:: EXCERPTED TEXT ::

This is quite the opposite impression that the FreeBSD project wants to give. It has indeed implemented many standards. For example, [Open Group, 1997] was implemented through the OpenPAM project. There is also an active standards mailing list. FreeBSDs also is reputed to be very standard compliant. Thus the impression the project model and its outcomes gives regarding standards is wrong. The model should be updated with a target list containing what standards are going to be implemented to what extent.

9.3.3. What have we found about quality?

As we saw in the first section of this chapter, we have created a set of quality goals, problemised them through questions and made them measurable by defining metrics. In this way, we have said something about quality instead of "going poof" as discussed in Section 2.4.

Is this enough? We have seen in this chapter that the problem domain increases with more people in the project, and people join regularaly the project. Clearly, there are and will be more project goals.

Goals should be handled by the project. First, goals should be identified. These can be identified through a tracking system where people submit goals important to them. Then these goals could be rated among the project members. Also, it'd be beneficial if the users could rate the goals to see the difference between the two groups. Then a set of goals could be extracted from the list to form official project goals. These would probably be the best set of goals to use in measuring the project model quality over time.

At the moment, quality goals are ensured only through peer review and mailing list discussions. Project participants have been upset when their idea of quality has been reduced. This has led to a number of disagreements that core has had to mediate in. Also, it means that those who are most articulate about their opinions get heared the most.

But the way goals are defined today is in line with Section 7.1. Rather than to discuss the goals, the ones who implement their personal goals as code get the actual say in what quality is.

The discussion between quality goals and standards is closely linked. If a set of goals are identified, a list of targeted standards is easy to make. But if goals remain vague ideas that are only clear once they are implemented, such a list is probably not in order.

9.3.4. What are the outcomes?

There are three main outcomes of the development processes: code, documentation and releases. Code and documentation are seen as source code that are used to build releases. Source code is the only outcome from the development processes that is harvested. Is this beneficial?

:::
:: GIVEN RECORDS ::

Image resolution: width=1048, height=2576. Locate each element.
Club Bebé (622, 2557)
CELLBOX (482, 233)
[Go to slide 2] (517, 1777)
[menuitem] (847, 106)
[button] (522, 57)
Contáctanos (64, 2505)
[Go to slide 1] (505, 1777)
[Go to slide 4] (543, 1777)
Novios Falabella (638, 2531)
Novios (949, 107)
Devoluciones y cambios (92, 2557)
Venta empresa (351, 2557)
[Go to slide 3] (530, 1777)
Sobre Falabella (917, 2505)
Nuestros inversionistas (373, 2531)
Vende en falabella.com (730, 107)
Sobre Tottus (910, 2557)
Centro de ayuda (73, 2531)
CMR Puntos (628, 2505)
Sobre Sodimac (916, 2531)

:::
:: GIVEN RECORDS ::

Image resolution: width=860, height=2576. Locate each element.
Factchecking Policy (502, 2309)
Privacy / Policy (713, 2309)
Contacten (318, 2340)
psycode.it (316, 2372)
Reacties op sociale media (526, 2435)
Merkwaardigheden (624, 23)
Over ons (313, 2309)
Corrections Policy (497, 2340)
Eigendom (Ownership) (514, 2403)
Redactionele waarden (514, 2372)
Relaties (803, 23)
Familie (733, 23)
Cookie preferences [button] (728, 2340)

:::
:: GIVEN RECORDS ::

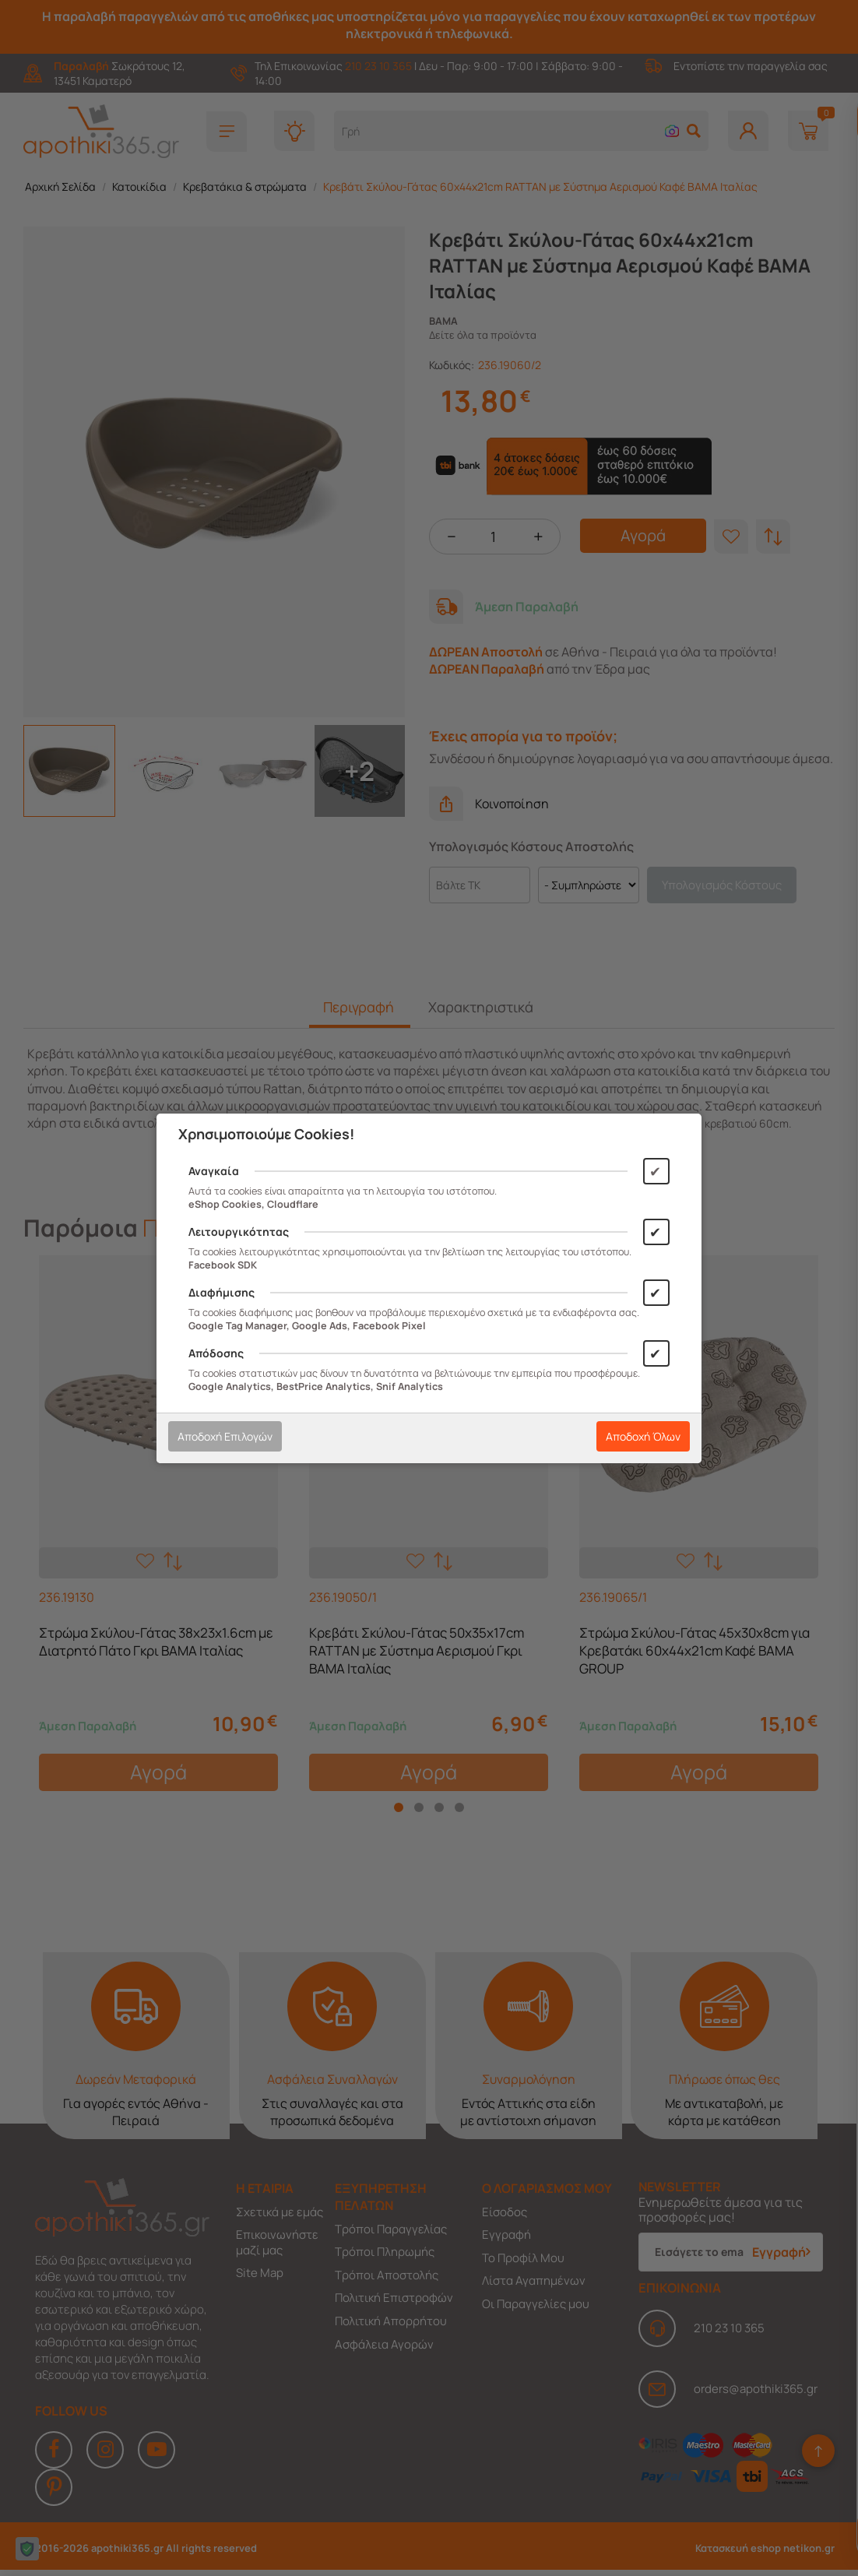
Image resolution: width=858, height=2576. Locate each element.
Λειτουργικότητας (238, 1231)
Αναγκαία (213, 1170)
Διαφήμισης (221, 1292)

:::

EXERCISE PROMPT: In the excerpt on the FreeBSD project model, reproduce the part that opens with the words containing "This is quite" and closes with "discussed in Section 2.4.", replacing "standards" with "specifications". The records come from a different source than the excerpt on the FreeBSD project model.

COMPLETED TASK:
This is quite the opposite impression that the FreeBSD project wants to give. It has indeed implemented many specifications. For example, [Open Group, 1997] was implemented through the OpenPAM project. There is also an active specifications mailing list. FreeBSDs also is reputed to be very standard compliant. Thus the impression the project model and its outcomes gives regarding specifications is wrong. The model should be updated with a target list containing what specifications are going to be implemented to what extent.

9.3.3. What have we found about quality?

As we saw in the first section of this chapter, we have created a set of quality goals, problemised them through questions and made them measurable by defining metrics. In this way, we have said something about quality instead of "going poof" as discussed in Section 2.4.